Okay, so now that we have that out of the way. I will try to make some sense of what is being asked and address the main points of the question.
Let's consider the first case. We have finite values of $e^{j \omega_0 t}$. I think when you say finite values you really mean that we are considering the sampled version of the signal. Even time-limited versions of $e^{j \omega_0 t}$ have an infinite number of values. On the other hand, a time-limited and sampled version has a finite number of values. This seems to be what you are referring to.
In the first case the result is the Dirac delta function...
Even if we replace the word Dirac with Kronecker, this assertion is (in general) false. To see this, let's consider the samples of a complex exponential. The continuous time function is given as
$$ x(t) = e^{j \omega_0 t}, $$
and the sampled version with sampling period $T$ is given by
$$ x[n] = e^{j \omega_0 n T}. $$
Now, the shape of an $N$-point DFT is different for different values of $\omega_0 T$. If $\omega_0 T$ is equal to $\frac{2 \pi k}{N}$ where $k$ is an arbitrary integer, then the DFT results in the Kronecker delta. If, on the other hand, $\omega_0 T = \frac{2 \pi k + \epsilon}{N}$ where $0 < \epsilon < 1$, you will see a sinc-like result in the DFT output. This fact contradicts your first claim.
The reason for these different outputs, is that both results are sampled versions of the the same (continuous-valued) spectrum. If you don't understand the difference between the Continuous Time Fourier Transform (CTFT), the Discrete Time Fourier Transform (DTFT) and the Discrete Fourier Transform (DFT), now would be a good time to read about it. The very short version is that the DTFT yields the (continuous-valued) spectrum of a sequence (i.e., a sampled signal). The DFT is a sampled version of the DTFT over a finite set of samples (i.e., a time-domain window). On the other hand, the CTFT deals with continuous time signals (in general existing for all time). There is a lot more to all of this, and I recommend you read more. For now, that's the gist of what we need.
In both of the cases above, the spectrum of the DTFT applied to the windowed version of the complex exponential is a sinc-like response centered at $\omega_0$. The reason they appear different in the DFT output obtained is because of where the DTFT was sampled to obtain the corresponding DFT. When $\omega_0 T = \frac{2 \pi k}{N}$, an integer number of periods of the complex exponential fits into one DFT window. This results in the frequency domain output of the DFT being samples of the sinc-like function at its peak and zero crossings. This means you have one non-zero output and the rest are zeros (i.e., the Kronecker delta). In the case that you do not have an integer number of periods in one DFT window, you do not get this nice single nonzero sample, and so you see more of the shape of the sinc-like response in the nonzero samples.

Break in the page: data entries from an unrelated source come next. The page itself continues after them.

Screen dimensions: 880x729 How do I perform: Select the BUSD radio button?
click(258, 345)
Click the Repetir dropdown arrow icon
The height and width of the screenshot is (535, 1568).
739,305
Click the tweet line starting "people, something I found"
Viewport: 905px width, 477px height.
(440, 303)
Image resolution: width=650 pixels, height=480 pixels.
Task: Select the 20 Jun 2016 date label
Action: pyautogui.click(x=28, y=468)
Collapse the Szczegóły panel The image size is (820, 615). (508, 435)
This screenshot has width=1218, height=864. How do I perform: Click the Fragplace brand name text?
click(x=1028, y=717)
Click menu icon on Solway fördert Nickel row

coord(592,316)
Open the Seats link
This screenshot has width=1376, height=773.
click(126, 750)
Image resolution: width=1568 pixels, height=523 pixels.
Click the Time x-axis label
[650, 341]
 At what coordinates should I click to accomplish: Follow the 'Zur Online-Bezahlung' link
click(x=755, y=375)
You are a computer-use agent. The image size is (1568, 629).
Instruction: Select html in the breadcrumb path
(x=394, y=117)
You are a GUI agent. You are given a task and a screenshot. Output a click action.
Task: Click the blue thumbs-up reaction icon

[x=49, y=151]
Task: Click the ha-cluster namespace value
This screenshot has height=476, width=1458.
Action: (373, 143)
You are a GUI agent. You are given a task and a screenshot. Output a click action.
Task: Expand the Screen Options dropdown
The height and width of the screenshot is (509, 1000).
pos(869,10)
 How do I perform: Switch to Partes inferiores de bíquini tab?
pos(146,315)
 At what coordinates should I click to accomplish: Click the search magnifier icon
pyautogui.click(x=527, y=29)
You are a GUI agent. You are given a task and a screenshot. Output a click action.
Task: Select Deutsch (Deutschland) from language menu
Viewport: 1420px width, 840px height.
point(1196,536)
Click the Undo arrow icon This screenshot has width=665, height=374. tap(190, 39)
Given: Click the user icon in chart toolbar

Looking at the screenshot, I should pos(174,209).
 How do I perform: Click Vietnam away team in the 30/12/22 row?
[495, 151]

...while in the second case the result is a sinc function...
In this second case, we have zero padded the signal. Recall that the original DFT resulted in the Kronecker delta at the bin centered at $\omega_0 T$ because we were sampling the sinc-like function at its peak and all of its zero crossings. There are no more zero crossings to be sampled, so as we add more frequency bins to our calculation, the resulting DFT can be viewed as a finer sampling of the same DTFT spectrum (with the same sampling period and time-limited window). These additional samples will be non-zero (since there were no more zero crossings) and the result will resemble the same sinc-like spectrum that you have observed.
...where we know that zero padding only enhances the estimate of amplitude.
I think you are missing something here, because this seems to have no bearing on the rest of the question. Perhaps, you can clarify your intent?